Yes, they look like cheap stamped steel, but if they follow the 199’s footsteps, they’re machined from a solid block of aluminum and include ti-hardware…and the weight is likely with pads and carriers.
Despite having a face only a mother could love (especially when the only picture they had available for us as of this publishing is a grainy GIF), the 198’s serve a very specific purpose: Increase power and adjustability for time trial and triathlon bikes.
The design is intentionally narrow to fit behind fork crowns and under chainstays on bikes designed with such brake placements, and they stay out of the wind and, likely, out of plain view, so aesthetics are clearly secondary to performance.
UPDATED after the break…
They’re also designed to allow for power adjustment, which should give TT’ers and triathletes something they often lack: real braking power, particularly with the aero levers mounted on the end of bullhorn handlebars. The little roller ball between the upper arch and the lower provides an adjustable leverage ratio, which allows the rider to set up the brakes’ feel and power differently front and rear and overcome TT levers’ shortcomings. Heavier riders can add more power, too.
These were floating around Interbike in founder Bob’s briefcase, which we missed, but we’ve heard chatter about them for more than a year now…hopefully they’ll come out soon. Pricing TBD.

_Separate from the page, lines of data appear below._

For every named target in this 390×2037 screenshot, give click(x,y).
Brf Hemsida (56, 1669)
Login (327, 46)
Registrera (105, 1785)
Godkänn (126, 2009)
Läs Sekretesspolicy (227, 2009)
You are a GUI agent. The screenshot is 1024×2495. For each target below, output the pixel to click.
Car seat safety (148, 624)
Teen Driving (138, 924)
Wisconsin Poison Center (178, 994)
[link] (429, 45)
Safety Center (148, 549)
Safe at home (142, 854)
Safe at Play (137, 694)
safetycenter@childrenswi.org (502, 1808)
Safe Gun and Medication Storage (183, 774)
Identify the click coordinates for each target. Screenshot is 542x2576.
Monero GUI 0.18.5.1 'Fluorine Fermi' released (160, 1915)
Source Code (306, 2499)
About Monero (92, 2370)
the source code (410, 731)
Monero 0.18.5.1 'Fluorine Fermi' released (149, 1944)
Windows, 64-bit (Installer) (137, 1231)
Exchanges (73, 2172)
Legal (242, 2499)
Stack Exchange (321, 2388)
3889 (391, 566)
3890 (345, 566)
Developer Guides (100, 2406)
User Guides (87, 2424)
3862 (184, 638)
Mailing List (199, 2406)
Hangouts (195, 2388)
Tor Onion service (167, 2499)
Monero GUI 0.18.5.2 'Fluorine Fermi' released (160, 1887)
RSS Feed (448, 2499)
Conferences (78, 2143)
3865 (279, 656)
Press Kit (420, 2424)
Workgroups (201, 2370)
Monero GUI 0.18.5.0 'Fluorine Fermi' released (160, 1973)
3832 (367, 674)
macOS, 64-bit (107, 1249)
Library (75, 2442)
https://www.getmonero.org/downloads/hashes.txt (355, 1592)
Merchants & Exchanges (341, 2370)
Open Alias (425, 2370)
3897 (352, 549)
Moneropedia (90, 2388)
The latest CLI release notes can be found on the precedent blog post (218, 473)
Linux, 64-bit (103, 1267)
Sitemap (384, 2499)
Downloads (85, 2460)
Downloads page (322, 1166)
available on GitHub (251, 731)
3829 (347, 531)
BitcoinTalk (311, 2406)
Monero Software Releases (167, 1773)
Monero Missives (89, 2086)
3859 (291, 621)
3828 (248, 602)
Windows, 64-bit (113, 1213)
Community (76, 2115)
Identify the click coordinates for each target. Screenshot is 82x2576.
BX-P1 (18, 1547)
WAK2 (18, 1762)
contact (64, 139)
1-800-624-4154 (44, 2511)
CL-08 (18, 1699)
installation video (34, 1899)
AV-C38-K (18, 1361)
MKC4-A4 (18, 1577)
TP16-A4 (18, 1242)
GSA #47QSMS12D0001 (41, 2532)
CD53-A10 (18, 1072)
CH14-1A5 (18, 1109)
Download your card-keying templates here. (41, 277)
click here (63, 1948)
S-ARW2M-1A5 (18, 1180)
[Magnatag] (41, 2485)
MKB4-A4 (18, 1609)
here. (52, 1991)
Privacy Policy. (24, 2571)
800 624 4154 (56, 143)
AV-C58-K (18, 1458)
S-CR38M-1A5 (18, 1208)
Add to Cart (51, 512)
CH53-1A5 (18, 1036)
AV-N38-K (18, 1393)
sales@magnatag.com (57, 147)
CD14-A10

UPDATE: Bob just emailed us to say the project is getting started again…it was on hold while they moved some manufacturing back to the U.S. (yay!), but with motocross season rolling again and that being a major part of their business, it’ll be about a month before it’s in full R&D mode again. The good news, he says, is that he’s got some ideas for refinement and it’ll end up being even better than originally planned.